Mas não nos enganemos a pensar que só edifícios antigos podem estar sujeitos a derrocadas. Mesmo os novos, se não houver manutenção e conservação, podem não durar o tempo que o construtor projectou como seu tempo de vida útil. Se as situações que colocam em risco as suas fundações não forem atacadas e resolvidas como deve ser, podem, também esses, sofrer, com o andar do tempo, danos susceptíveis de os fragilizar.

Se olharmos para edifícios que, na época das chuvas, uma boa parte da sua estrutura fica praticamente submersa nas águas ou inundada durante dias seguidos, fácil é de chegar à conclusão de que acautelar o seu futuro passa por realizar, com urgência, trabalho de correcção dessa anomalia.
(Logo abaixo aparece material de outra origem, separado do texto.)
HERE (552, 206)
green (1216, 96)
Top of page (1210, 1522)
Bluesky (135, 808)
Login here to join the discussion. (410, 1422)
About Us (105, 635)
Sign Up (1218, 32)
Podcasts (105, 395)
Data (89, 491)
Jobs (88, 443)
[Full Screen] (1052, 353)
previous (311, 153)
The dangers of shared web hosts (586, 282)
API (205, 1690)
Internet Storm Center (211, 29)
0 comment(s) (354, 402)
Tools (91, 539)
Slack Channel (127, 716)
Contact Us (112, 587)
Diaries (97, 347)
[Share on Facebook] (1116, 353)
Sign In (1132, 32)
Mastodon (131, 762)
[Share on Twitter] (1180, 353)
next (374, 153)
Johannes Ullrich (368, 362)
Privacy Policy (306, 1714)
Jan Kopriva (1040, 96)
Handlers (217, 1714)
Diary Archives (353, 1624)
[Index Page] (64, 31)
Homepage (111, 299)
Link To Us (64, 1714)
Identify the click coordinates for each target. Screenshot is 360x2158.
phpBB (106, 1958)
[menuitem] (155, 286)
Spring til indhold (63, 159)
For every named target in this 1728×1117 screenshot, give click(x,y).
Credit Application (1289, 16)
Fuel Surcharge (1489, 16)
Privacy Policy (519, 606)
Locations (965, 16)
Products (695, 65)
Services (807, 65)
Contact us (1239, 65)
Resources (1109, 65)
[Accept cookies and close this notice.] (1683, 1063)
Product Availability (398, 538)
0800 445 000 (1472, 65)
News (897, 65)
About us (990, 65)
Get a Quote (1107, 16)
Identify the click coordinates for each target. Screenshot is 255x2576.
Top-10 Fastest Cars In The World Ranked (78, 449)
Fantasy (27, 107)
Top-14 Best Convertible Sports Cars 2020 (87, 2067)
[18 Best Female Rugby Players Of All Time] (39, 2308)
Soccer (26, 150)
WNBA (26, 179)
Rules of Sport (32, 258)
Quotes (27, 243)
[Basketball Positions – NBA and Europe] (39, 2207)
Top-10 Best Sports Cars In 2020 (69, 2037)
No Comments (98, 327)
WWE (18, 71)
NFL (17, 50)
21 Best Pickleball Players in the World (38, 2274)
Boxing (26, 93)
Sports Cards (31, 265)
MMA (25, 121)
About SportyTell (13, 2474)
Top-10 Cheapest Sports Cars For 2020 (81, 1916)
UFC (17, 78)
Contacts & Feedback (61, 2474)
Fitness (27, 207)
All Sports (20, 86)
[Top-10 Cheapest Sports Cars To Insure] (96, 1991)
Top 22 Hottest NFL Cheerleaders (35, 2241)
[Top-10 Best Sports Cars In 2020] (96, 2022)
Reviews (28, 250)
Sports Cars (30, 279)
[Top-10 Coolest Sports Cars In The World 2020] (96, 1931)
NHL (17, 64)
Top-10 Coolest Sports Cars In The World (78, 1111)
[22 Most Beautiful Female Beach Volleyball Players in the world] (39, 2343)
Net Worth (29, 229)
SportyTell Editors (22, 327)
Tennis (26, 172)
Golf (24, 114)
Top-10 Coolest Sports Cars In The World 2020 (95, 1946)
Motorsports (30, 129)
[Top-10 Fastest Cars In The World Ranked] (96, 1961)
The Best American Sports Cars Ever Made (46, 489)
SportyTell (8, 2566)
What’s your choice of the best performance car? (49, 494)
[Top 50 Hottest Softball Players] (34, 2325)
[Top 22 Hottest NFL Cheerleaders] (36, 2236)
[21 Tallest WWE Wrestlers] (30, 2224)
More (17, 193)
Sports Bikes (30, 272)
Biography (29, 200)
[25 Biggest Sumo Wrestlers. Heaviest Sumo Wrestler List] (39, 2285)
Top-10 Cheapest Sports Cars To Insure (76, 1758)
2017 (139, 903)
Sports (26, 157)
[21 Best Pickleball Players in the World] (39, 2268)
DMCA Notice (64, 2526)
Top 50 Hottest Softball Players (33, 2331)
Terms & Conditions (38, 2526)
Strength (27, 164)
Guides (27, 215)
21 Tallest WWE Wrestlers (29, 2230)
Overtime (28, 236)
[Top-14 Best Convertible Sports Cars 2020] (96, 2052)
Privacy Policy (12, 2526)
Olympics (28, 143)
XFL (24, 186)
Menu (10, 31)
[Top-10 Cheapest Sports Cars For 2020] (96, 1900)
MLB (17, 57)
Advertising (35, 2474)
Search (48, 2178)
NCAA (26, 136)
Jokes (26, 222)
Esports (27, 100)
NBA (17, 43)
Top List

De momento, as atenções estão viradas para Luanda porque foi aqui que o mal se deu. Mas, a realidade no resto do país não é muito diferente.

Há, em todos os casos, responsabilidades repartidas. O Estado tem as suas, mas os moradores também têm obrigações inerentes ao uso dos imóveis, que não devem ser olvidadas. E, neste aspecto, há um grande trabalho a ser feito. Há toda uma cultura, todo um conjunto de valores comportamentais que deve, tem de ser ajustado a padrões que nos levem a alcançar uma óptima gestão de qualidade dos edifícios, que já existe em muitos de Luanda, sobretudo nos de construção recente, mas que numa grande maioria está em falta.

As administrações locais e as comissões de moradores têm, como é óbvio, trabalho árduo a desenvolver. Há toda uma revisão de procedimentos e comportamentos que a queda do edifício da Avenida Comandante Valódia nos aconselha a realizar. Porque é da nossa vida, da vida dos nossos filhos e netos, da vida dos nossos parentes que estamos a tratar, e todas as veleidades devem ser postas de parte.

É preciso preservar o património hoje para que ele possa, condignamente, também servir a quem vai herdar. E preservar não é apenas cuidar da manutenção e da conservação. É, também, evitar realizar obras que ponham em causa a integridade física do edifício. Às vezes, somos levados a satisfazer mais os nossos egos e descuramos a possibilidade de, agindo assim, estarmos a alterar de modo profundo o eixo de sustentação de todo um edifício, convencidos de que estamos a mexer somente na "nossa fracção” e, por conseguinte, não temos de dar satisfações aos demais.

Pelos vistos, o país tem muitas situações por resolver. Só com trabalho e participação vamos conseguir mudar o actual quadro e alcançar as melhores soluções para a variedade de problemas que nos afligem.

Muitos dos desafios do dia-a-dia exigem de nós foco, dedicação e criatividade. Ir à luta é um dos traços mais marcantes dos angolanos. Por isso, hoje, não fique em casa. Vá trabalhar!